PaulPaul··9 min read
How to Install Claude Code: A Beginner's Guide for Windows, macOS, and Linux

If you've decided to start building with Claude Code and you're staring at instructions full of terminal commands wondering where to even begin, this guide is for you. It walks through installing Claude Code from scratch on Windows, macOS, and Linux, covers the option that skips the terminal entirely if that's less intimidating, and explains the few things that trip up beginners so you don't lose an afternoon to a confusing error. The whole process takes a few minutes once you know what you're doing, and the goal here is to get you from nothing to a working setup without assuming you already know your way around a command line.

One thing to know before you start, because it saves frustration later: Claude Code requires a paid Claude plan. The free Claude.ai plan does not include access to Claude Code, so you'll need a Pro, Max, Team, or Enterprise subscription, or a Console account if you want to pay per use through the API. If you don't have one of those yet, set that up first, because the install will work but you won't be able to actually log in and use the tool without a qualifying plan.


 

The easiest option: the desktop app (no terminal needed)

Before getting into terminal installs, it's worth knowing that you don't strictly need the terminal at all. Anthropic offers a Claude Code desktop app for both macOS and Windows, which gives you a graphical interface to use Claude Code without typing any commands. If the terminal feels intimidating and you just want to start building, the desktop app is the lowest-friction way in, and you can always move to the terminal version later once you're comfortable.

To get it, go to Anthropic's site and download the desktop app for your operating system, then install it the same way you'd install any other app, by opening the downloaded file and following the prompts. Once it's installed and you log in with your Claude account, you're ready to go. For a lot of beginners, especially non-developers who are building with Claude Code rather than writing code by hand, the desktop app is genuinely the right starting point and there's no shame in skipping the terminal entirely.

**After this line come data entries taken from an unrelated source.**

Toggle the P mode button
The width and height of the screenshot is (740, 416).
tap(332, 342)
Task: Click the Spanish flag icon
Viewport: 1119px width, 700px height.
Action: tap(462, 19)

That said, the terminal version is what most developers end up using because it fits naturally into a coding workflow, so the rest of this guide covers the terminal install for each platform. If you went with the desktop app, you can skip ahead to the section on verifying everything works and logging in.


 

Installing on macOS

On a Mac, you'll use the Terminal app, which comes built in. You can find it by pressing Command and Space to open Spotlight, typing "Terminal," and hitting enter. A window with a text prompt will open, and that's where you'll paste the install command.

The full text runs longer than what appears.